Work instruction:
Could you retype all of the data below exactly as given?

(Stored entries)
· · · · ·

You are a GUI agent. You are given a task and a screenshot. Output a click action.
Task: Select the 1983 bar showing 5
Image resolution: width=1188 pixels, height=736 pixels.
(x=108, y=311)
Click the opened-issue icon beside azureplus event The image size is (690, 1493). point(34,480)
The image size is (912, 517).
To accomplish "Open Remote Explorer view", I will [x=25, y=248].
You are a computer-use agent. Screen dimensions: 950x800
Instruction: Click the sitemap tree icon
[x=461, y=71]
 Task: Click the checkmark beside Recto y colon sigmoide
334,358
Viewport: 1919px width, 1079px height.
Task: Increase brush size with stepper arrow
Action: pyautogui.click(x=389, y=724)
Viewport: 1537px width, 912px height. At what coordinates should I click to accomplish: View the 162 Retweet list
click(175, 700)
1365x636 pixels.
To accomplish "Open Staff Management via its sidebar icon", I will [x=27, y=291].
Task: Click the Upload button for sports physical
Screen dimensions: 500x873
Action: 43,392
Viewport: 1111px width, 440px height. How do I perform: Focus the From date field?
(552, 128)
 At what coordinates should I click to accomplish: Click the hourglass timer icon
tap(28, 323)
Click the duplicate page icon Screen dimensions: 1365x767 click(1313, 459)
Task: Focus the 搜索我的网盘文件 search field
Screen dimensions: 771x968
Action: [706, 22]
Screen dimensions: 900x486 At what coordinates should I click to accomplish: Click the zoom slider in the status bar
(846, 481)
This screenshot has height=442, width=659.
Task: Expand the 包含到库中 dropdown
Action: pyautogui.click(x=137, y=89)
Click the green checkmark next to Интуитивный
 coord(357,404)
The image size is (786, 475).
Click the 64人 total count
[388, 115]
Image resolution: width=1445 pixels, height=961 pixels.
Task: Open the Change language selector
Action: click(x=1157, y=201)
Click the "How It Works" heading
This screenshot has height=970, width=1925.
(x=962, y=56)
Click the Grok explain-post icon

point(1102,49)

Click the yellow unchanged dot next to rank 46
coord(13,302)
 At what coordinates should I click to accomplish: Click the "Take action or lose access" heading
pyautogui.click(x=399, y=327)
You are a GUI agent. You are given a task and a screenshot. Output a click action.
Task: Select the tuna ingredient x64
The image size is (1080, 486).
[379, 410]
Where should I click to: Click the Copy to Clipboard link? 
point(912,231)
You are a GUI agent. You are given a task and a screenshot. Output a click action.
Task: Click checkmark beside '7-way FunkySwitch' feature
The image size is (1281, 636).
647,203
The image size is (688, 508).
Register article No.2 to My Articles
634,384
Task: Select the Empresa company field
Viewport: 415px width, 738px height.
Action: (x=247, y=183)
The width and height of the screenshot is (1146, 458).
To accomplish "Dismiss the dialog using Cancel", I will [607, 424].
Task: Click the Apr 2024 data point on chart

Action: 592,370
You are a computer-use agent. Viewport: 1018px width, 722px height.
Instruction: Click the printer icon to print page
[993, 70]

· · · · ·

Solution:
You are a GUI agent. You are given a task and a screenshot. Output a click action.
Task: Select the 1983 bar showing 5
Image resolution: width=1188 pixels, height=736 pixels.
(x=108, y=311)
Click the opened-issue icon beside azureplus event The image size is (690, 1493). point(34,480)
The image size is (912, 517).
To accomplish "Open Remote Explorer view", I will [x=25, y=248].
You are a computer-use agent. Screen dimensions: 950x800
Instruction: Click the sitemap tree icon
[x=461, y=71]
 Task: Click the checkmark beside Recto y colon sigmoide
334,358
Viewport: 1919px width, 1079px height.
Task: Increase brush size with stepper arrow
Action: pyautogui.click(x=389, y=724)
Viewport: 1537px width, 912px height. At what coordinates should I click to accomplish: View the 162 Retweet list
click(175, 700)
1365x636 pixels.
To accomplish "Open Staff Management via its sidebar icon", I will [x=27, y=291].
Task: Click the Upload button for sports physical
Screen dimensions: 500x873
Action: 43,392
Viewport: 1111px width, 440px height. How do I perform: Focus the From date field?
(552, 128)
 At what coordinates should I click to accomplish: Click the hourglass timer icon
tap(28, 323)
Click the duplicate page icon Screen dimensions: 1365x767 click(1313, 459)
Task: Focus the 搜索我的网盘文件 search field
Screen dimensions: 771x968
Action: [706, 22]
Screen dimensions: 900x486 At what coordinates should I click to accomplish: Click the zoom slider in the status bar
(846, 481)
This screenshot has height=442, width=659.
Task: Expand the 包含到库中 dropdown
Action: pyautogui.click(x=137, y=89)
Click the green checkmark next to Интуитивный
 coord(357,404)
The image size is (786, 475).
Click the 64人 total count
[388, 115]
Image resolution: width=1445 pixels, height=961 pixels.
Task: Open the Change language selector
Action: click(x=1157, y=201)
Click the "How It Works" heading
This screenshot has height=970, width=1925.
(x=962, y=56)
Click the Grok explain-post icon

point(1102,49)

Click the yellow unchanged dot next to rank 46
coord(13,302)
 At what coordinates should I click to accomplish: Click the "Take action or lose access" heading
pyautogui.click(x=399, y=327)
You are a GUI agent. You are given a task and a screenshot. Output a click action.
Task: Select the tuna ingredient x64
The image size is (1080, 486).
[379, 410]
Where should I click to: Click the Copy to Clipboard link? 
point(912,231)
You are a GUI agent. You are given a task and a screenshot. Output a click action.
Task: Click checkmark beside '7-way FunkySwitch' feature
The image size is (1281, 636).
647,203
The image size is (688, 508).
Register article No.2 to My Articles
634,384
Task: Select the Empresa company field
Viewport: 415px width, 738px height.
Action: (x=247, y=183)
The width and height of the screenshot is (1146, 458).
To accomplish "Dismiss the dialog using Cancel", I will [607, 424].
Task: Click the Apr 2024 data point on chart

Action: 592,370
You are a computer-use agent. Viewport: 1018px width, 722px height.
Instruction: Click the printer icon to print page
[993, 70]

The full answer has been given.